**AIM OF THE TASK**
Arrange every line of the records below as a numbered list, skipping any blank lines. Leave the pictures out of your answer.

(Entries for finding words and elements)

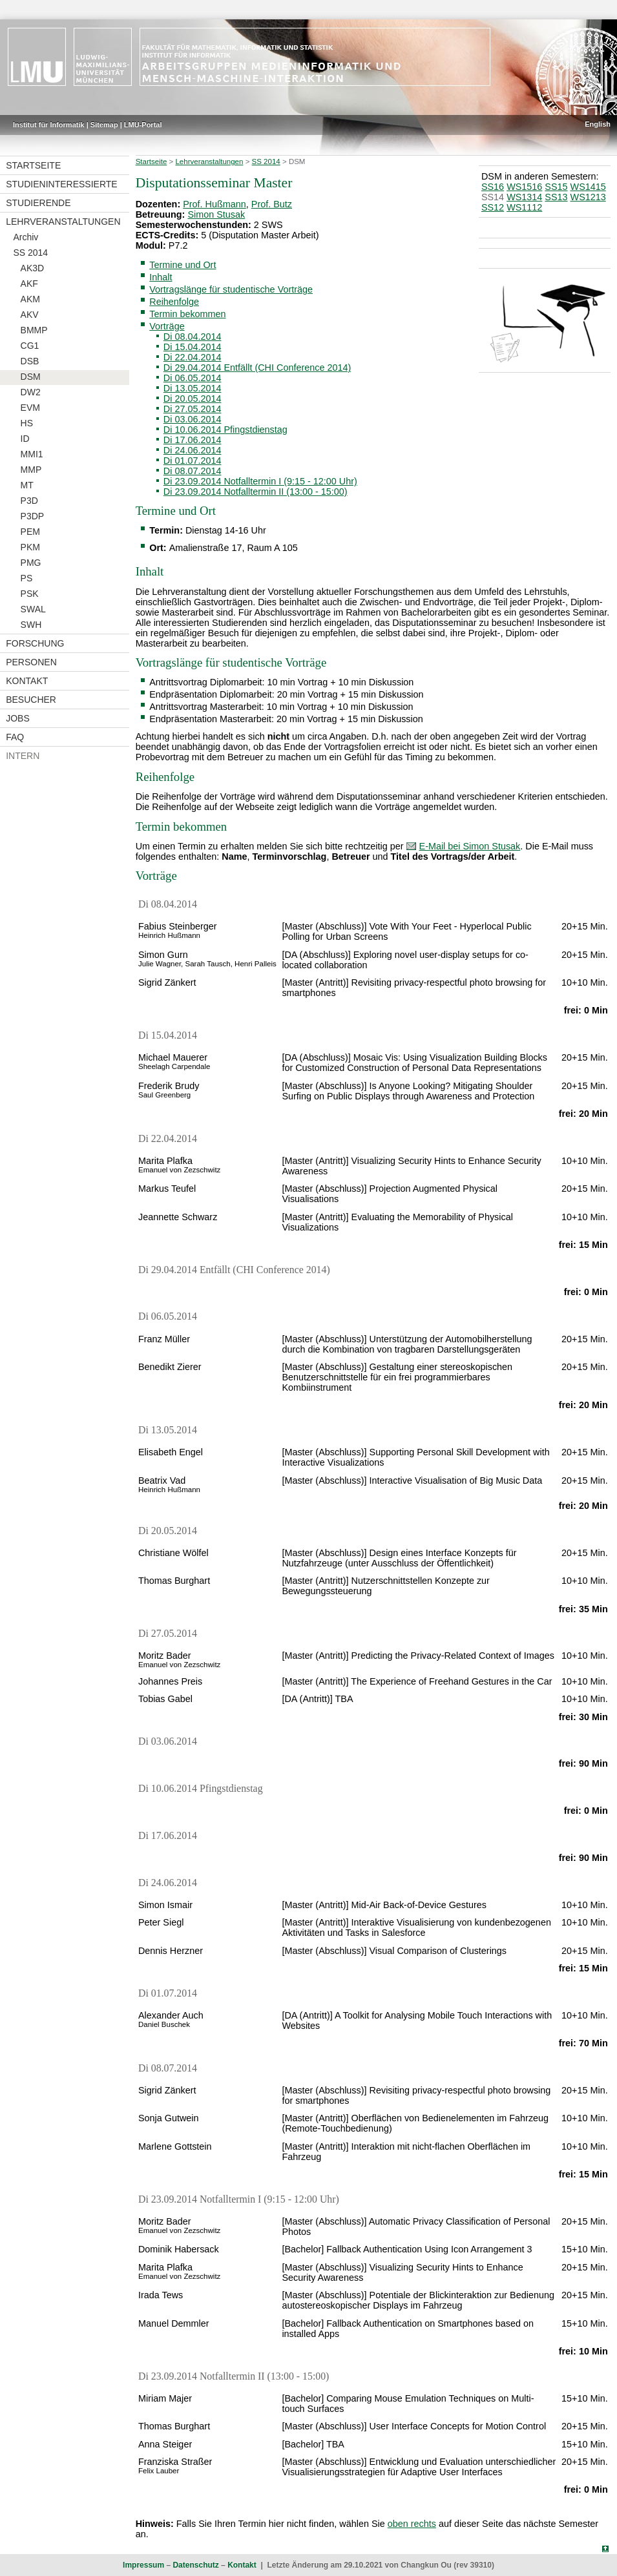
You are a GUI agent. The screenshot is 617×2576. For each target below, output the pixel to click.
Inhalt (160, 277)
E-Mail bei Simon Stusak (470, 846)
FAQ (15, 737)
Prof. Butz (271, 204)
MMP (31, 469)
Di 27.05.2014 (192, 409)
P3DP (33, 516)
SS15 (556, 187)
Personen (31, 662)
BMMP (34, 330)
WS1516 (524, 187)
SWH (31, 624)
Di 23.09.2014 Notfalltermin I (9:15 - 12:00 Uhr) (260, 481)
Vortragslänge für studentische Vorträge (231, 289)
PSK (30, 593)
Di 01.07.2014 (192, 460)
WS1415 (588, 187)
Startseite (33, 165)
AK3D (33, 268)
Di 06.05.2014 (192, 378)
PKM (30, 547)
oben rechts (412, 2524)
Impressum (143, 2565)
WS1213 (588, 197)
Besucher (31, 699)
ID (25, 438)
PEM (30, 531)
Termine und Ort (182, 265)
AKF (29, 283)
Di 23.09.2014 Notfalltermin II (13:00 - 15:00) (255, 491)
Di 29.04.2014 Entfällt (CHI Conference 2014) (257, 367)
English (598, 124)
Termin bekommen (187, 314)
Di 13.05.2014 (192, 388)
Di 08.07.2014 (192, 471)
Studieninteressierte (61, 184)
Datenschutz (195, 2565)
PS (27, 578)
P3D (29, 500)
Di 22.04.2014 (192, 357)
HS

**COMPLETE ANSWER**
1. You are a GUI agent. The screenshot is 617×2576. For each target below, output the pixel to click.
2. Inhalt (160, 277)
3. E-Mail bei Simon Stusak (470, 846)
4. FAQ (15, 737)
5. Prof. Butz (271, 204)
6. MMP (31, 469)
7. Di 27.05.2014 (192, 409)
8. P3DP (33, 516)
9. SS15 (556, 187)
10. Personen (31, 662)
11. BMMP (34, 330)
12. WS1516 (524, 187)
13. SWH (31, 624)
14. Di 23.09.2014 Notfalltermin I (9:15 - 12:00 Uhr) (260, 481)
15. Vortragslänge für studentische Vorträge (231, 289)
16. PSK (30, 593)
17. Di 01.07.2014 (192, 460)
18. WS1415 (588, 187)
19. Startseite (33, 165)
20. AK3D (33, 268)
21. Di 06.05.2014 (192, 378)
22. PKM (30, 547)
23. oben rechts (412, 2524)
24. Impressum (143, 2565)
25. WS1213 (588, 197)
26. Besucher (31, 699)
27. ID (25, 438)
28. PEM (30, 531)
29. Termine und Ort (182, 265)
30. AKF (29, 283)
31. Di 23.09.2014 Notfalltermin II (13:00 - 15:00) (255, 491)
32. Di 29.04.2014 Entfällt (CHI Conference 2014) (257, 367)
33. English (598, 124)
34. Termin bekommen (187, 314)
35. Di 13.05.2014 (192, 388)
36. Di 08.07.2014 (192, 471)
37. Studieninteressierte (61, 184)
38. Datenschutz (195, 2565)
39. PS (27, 578)
40. P3D (29, 500)
41. Di 22.04.2014 (192, 357)
42. HS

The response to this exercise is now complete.